Until now, researchers had been able to trace the magma plume feeding the Yellowstone hotspot down to only about 960 kilometres underground. The latest study relied on existing tomography techniques, mapping how seismic “S” waves from earthquakes pass through Earth’s mantle. When the waves reach a hotspot, like a magma plume, they slow down.

The researchers analysed data from 71 M 5 or larger earthquakes that were recorded all around the world between 2005 and 2012. Those quakes were part of the “USAArray” dataset which sweeps a network of 400 seismometers across the continental United States. Before the USAArray was set up, nobody had ever put so many seismometers with such a density over such a large an area. It revolutionized our understanding of the Earth, at least in the North American continent.

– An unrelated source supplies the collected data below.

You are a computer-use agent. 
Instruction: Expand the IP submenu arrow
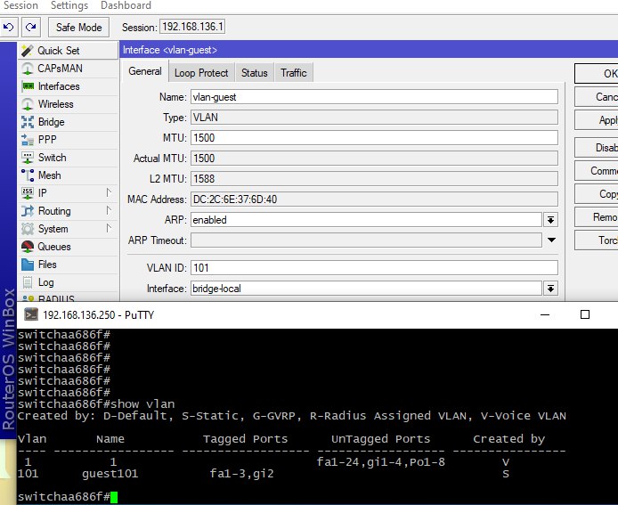point(109,193)
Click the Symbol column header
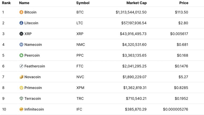Screen dimensions: 204x115 (83, 3)
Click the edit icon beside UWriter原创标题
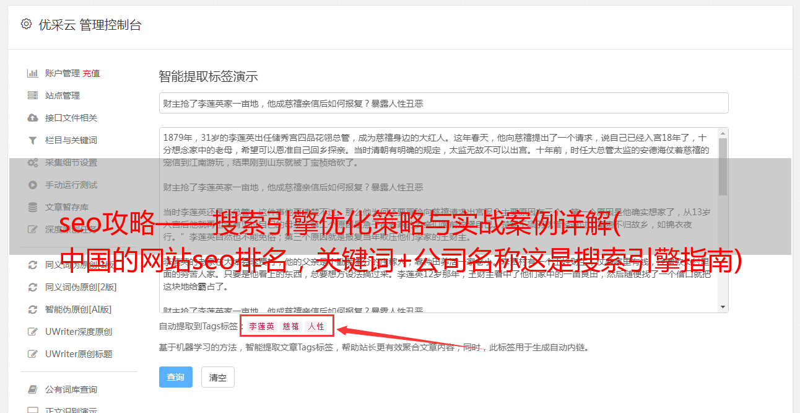 pos(33,354)
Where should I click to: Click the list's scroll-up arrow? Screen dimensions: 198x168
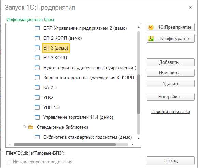pos(139,27)
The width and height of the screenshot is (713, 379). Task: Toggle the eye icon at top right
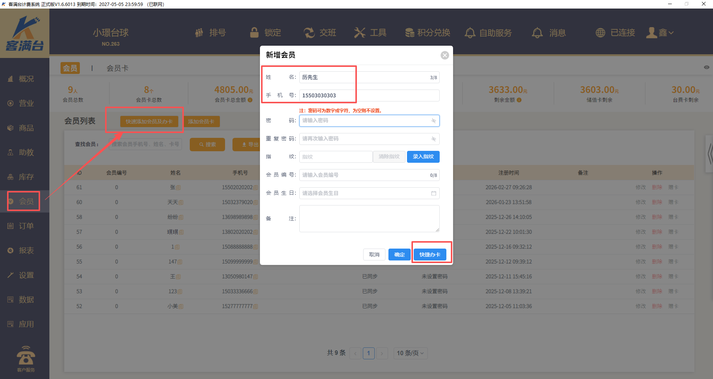[x=706, y=67]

The original hypothesis was that the Yellowstone mantle plume would be a rather vertical structure. Actually, the researchers found it was tilted more than they expected, going as far as the Mexico-California border. Where it originates, at the core-mantle boundary, the plume is estimated to be about 590 to 815 degrees Celsius warmer than the surrounding mantle. The structure is pulled to the surface by its buoyancy, and as it rises it loses its temperature, running only 400 degrees warmer than the mantle by the time it’s 1,000 kilometres away from the Earth’s surface. Its content is hot rock, not molten or liquid material.